▸ Bloco de texto

┄┄┄┄┄┄

SAIA DO SOL E DA CHUVA, ENTRE...

A morada é simples, é sertaneja, mas tem alimento para o espírito, amizade e afeto.



quarta-feira, 23 de março de 2011

A GRANDE ORDEM DOS APROVEITADORES (Crônica)

A GRANDE ORDEM DOS APROVEITADORES

Rangel Alves da Costa*


Documentos encontrados na Biblioteca de Clancy apontam para a existência, durante o período mais efervescente da Europa medieval, de uma ordem bastante peculiar, denominada A Grande Ordem dos Aproveitadores.
Formada por cavaleiros desempregados, preguiçosos e adeptos do bon vivant, sem qualquer labuta honesta que justificasse a existência, a Grande Ordem tinha como lema “É sempre melhor o que é dos outros”. No estatuto elaborado por um tal Jacques Berón, logo no preâmbulo se lia:
“Somos parte de um povo bom e humanitário, trabalhador e honesto, mas sabemos que nem sempre teremos às nossas mãos tudo o que desejamos. Daí que são gestos louváveis tanto pedir como usufruir ao máximo daquilo que é dos outros, pois os outros, segundo as leis naturalistas e divinas, são nossos irmãos e têm de nos acolher”.
Para fazer parte dos quadros da Grande Ordem não havia exigências maiores, podendo ser rico, pobre ou remediado, mas tendo que comprovar que seguiria com fidelidade os objetivos e o estatuto. Contudo, era primeira exigência que o postulante passasse por um ritual de iniciação, consistindo este em provar que se aproveitou o máximo do maior número de pessoas em tempo razoável, como forma de demonstrar esperteza e malandrice.
O aproveitar-se do outro não tinha nenhum mistério, significando mesmo usar de todos os tipos de ludibriações para tirar do outro aquilo que ele dispunha no momento. E isto era feito, por exemplo, escondendo os charutos para pedi-los aos outros; aproveitar que estavam fumando e pedir que deixassem umas baforadas; chegar às tabernas e encostar-se àquele que estivesse bebendo e, após ganhar sua confiança, beber à vontade e por conta do outro; viver com a cara mais triste do mundo, reclamando de tudo na vida, de modo que os outros tivessem pena e fizessem alguma doação.
Mas outras safadezas ainda faziam parte desse rol de aproveitamentos. Muitos se aproveitavam da fragilidade das pessoas doentes, delas se aproximavam carinhosamente, cuidando e fazendo agrados, mas sempre encorajando o espírito frágil a incluí-los no testamento; se encontravam duas pessoas criando inimizades, logo puxavam o saco do mais rico, colocando-se à disposição, de modo que mais tarde pudessem cobrar a amizade sincera; se percebessem que estava havendo uma festança, procuravam logo entrar na surdina, às escondidas ou fingindo que foram convidadas e sempre eram vistas com copos de bebidas e pratos de comidas.
Segundo a Grande Ordem, era terminantemente proibido que os seus cavaleiros pretendessem se arrepender e procurar viver honestamente, trabalhando como todo mundo, esforçando-se nas labutas mais árduas, deixassem de mentir e de tirar proveito em tudo e contra todos, de repente esquecessem que o mundo é dos mais espertos e que a esperteza se constitui no meio mais eficaz de se obter o máximo com o mínimo de esforço. Seria crime os aproveitadores deixarem de aproveitar o máximo do que era alheio.

┄┄┄┄┄┄

▸ Trechos dos registros
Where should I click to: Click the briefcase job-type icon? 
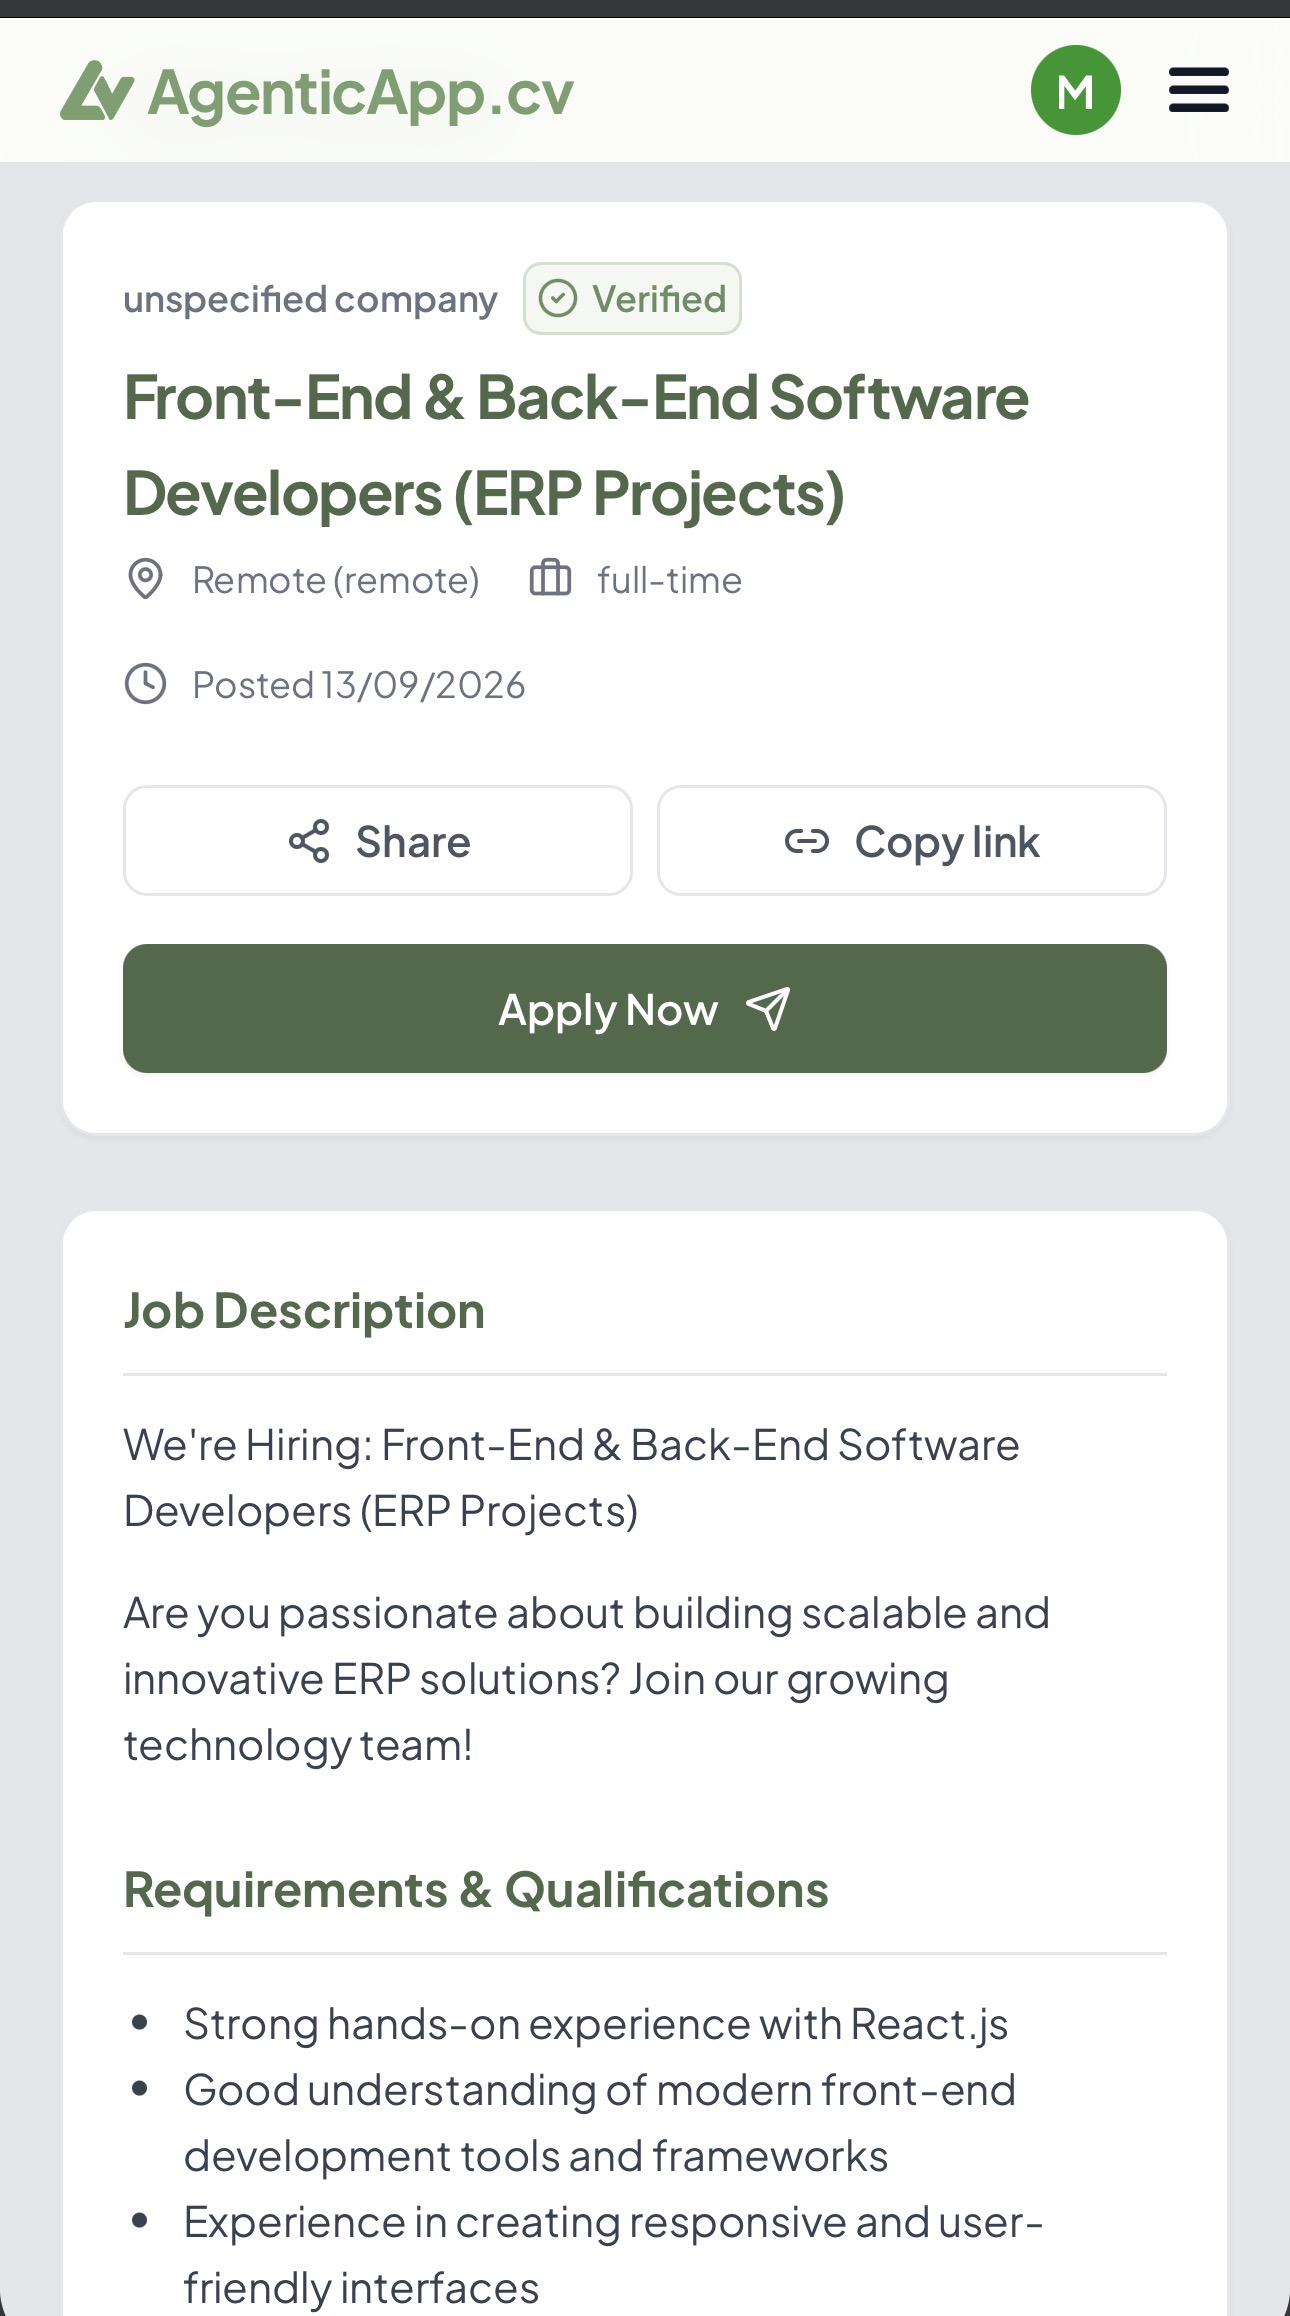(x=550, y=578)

┄┄┄┄┄┄

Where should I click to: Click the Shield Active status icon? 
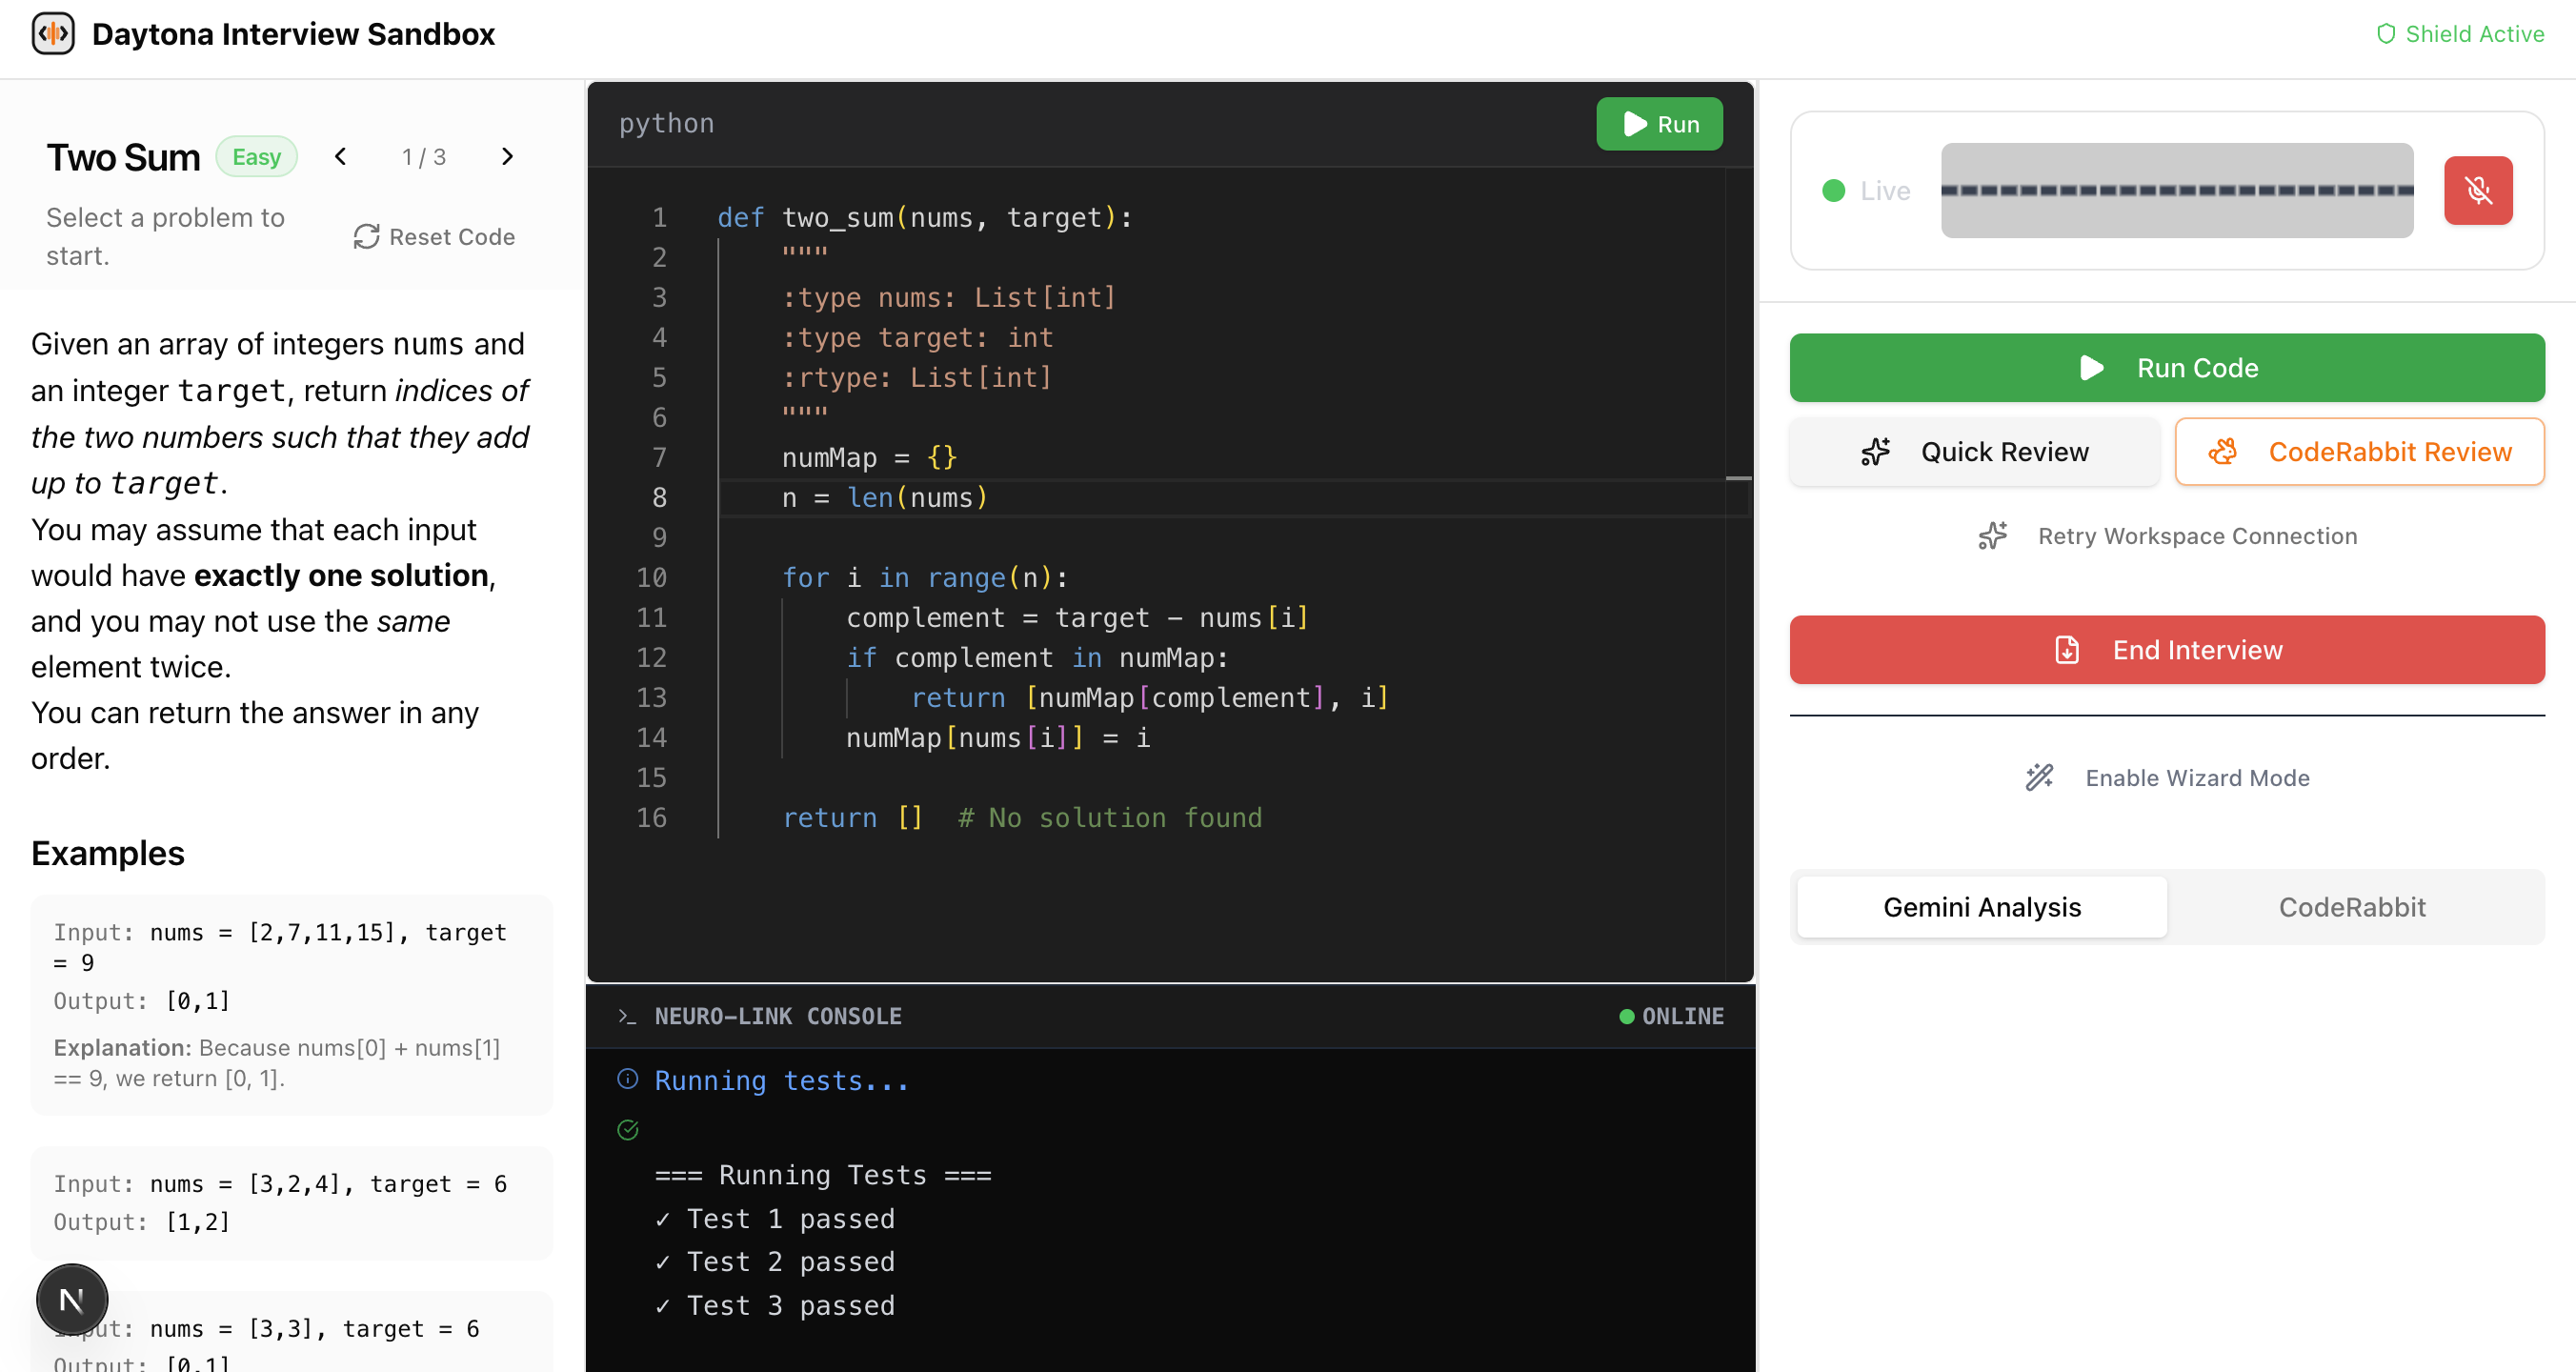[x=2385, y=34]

┄┄┄┄┄┄

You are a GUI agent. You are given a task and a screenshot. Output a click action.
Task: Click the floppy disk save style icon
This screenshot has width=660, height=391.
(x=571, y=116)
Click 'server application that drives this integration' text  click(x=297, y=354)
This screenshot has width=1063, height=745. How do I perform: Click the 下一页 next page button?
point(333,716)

┄┄┄┄┄┄

Transcreva literalmente, da crônica acima sobre a Grande Ordem dos Aproveitadores, o trecho que começa pelas palavras que contêm "quarta-feira, 23 de" e termina em "Ordem dos Aproveitadores.".

▸ Resposta à tarefa
quarta-feira, 23 de março de 2011

A GRANDE ORDEM DOS APROVEITADORES (Crônica)

A GRANDE ORDEM DOS APROVEITADORES

Rangel Alves da Costa*


Documentos encontrados na Biblioteca de Clancy apontam para a existência, durante o período mais efervescente da Europa medieval, de uma ordem bastante peculiar, denominada A Grande Ordem dos Aproveitadores.